Takuma Yagi (八木 拓真)



GO-Finder: Registration-Free Wearable System for Assisting Users in Finding Lost Objects via Hand-Held Object Discovery (IUI'21, to appear)

Abstract

People spend an enormous amount of time and effort looking for lost objects. To help remind people of the location of lost objects, various computational systems that provide information on their locations have been developed. However, prior systems for assisting people in finding objects require users to register the target objects in advance. This requirement imposes a cumbersome burden on the users, and the system cannot help remind them of unexpectedly lost objects. We propose GO-Finder ("Generic Object Finder"), a registration-free wearable camera based system for assisting people in finding an arbitrary number of objects based on two key features: automatic discovery of hand-held objects and image-based candidate selection. Given a video taken from a wearable camera, Go-Finder automatically detects and groups hand-held objects to form a visual timeline of the objects. Users can retrieve the last appearance of the object by browsing the timeline through a smartphone app. We conducted a user study to investigate how users benefit from using GO-Finder and confirmed improved accuracy and reduced mental load regarding the object search task by providing clear visual cues on object locations.

Publications

Takuma Yagi, Takumi Nishiyasu, Kunimasa Kawasaki, Moe Matsuki, and Yoichi Sato. GO-Finder: Registration-Free Wearable System for Assisting Users in Finding Lost Objects via Hand-Held Object Discovery. In Proceedings of the 26th International Conference on Intelligent User Interfaces (IUI'21). 2021. to appear. [preprint]

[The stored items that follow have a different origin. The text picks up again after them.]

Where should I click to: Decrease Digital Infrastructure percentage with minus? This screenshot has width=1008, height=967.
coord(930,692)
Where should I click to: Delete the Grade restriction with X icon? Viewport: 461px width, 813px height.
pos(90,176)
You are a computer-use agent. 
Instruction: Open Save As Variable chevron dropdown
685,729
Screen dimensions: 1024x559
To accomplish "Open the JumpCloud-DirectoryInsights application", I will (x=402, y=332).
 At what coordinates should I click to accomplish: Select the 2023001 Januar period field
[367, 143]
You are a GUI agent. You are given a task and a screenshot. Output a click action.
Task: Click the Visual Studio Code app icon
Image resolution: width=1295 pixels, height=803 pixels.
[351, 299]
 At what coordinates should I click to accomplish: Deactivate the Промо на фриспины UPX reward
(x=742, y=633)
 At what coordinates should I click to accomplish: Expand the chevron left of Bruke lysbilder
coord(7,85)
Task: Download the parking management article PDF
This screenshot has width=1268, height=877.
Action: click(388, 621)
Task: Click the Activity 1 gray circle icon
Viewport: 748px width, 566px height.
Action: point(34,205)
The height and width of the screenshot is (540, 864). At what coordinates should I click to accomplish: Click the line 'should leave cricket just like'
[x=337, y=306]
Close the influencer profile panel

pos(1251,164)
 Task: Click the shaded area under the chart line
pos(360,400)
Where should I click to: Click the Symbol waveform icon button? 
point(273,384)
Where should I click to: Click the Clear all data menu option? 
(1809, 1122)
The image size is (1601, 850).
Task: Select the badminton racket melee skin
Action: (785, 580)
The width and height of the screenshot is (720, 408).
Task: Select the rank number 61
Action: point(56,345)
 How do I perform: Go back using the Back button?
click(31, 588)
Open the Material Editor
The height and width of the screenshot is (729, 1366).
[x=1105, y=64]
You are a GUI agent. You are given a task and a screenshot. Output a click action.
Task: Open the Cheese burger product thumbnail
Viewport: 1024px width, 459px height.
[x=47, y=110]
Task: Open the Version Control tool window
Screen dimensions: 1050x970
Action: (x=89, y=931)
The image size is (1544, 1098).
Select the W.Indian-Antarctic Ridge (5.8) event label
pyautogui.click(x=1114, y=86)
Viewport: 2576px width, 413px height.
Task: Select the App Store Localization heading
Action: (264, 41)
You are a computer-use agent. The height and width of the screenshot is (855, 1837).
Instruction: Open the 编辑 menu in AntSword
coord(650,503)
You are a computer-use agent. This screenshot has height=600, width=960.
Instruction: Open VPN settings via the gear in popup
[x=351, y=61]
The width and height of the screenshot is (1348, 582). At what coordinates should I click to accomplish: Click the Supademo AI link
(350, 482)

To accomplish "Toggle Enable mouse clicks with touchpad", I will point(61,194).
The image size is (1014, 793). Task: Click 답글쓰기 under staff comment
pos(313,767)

Future Person Localization in First-Person Videos (CVPR'18)

Abstract

We present a new task that predicts future locations of people observed in first-person videos. Consider a first-person video stream continuously recorded by a wearable camera. Given a short clip of a person that is extracted from the complete stream, we aim to predict his location in future frames. To facilitate this future person localization ability, we make the following three key observations: a) First-person videos typically involve significant ego-motion which greatly affects the location of the target person in future frames; b) Scale of the target person act as a salient cue to estimate a perspective effect in first-person videos; c) First-person videos often capture people up-close, making it easier to leverage target poses (e.g. where they look) for predicting their future locations. We incorporate these three observations into a prediction framework with a multi-stream convolution-deconvolution architecture. Experimental results reveal our method to be effective on our new dataset as well as on a public social interaction dataset.

Datasets/Codes

GitHub (5/21 updated)

Publications

Takuma Yagi, Karrtikeya Mangalam, Ryo Yonetani and Yoichi Sato. Future Person Localization in First-Person Videos. In Proceedings of the IEEE Conference on Computer Vision and Pattern Recognition (CVPR'18). 2018. (Spotlight) [preprint][bibtex]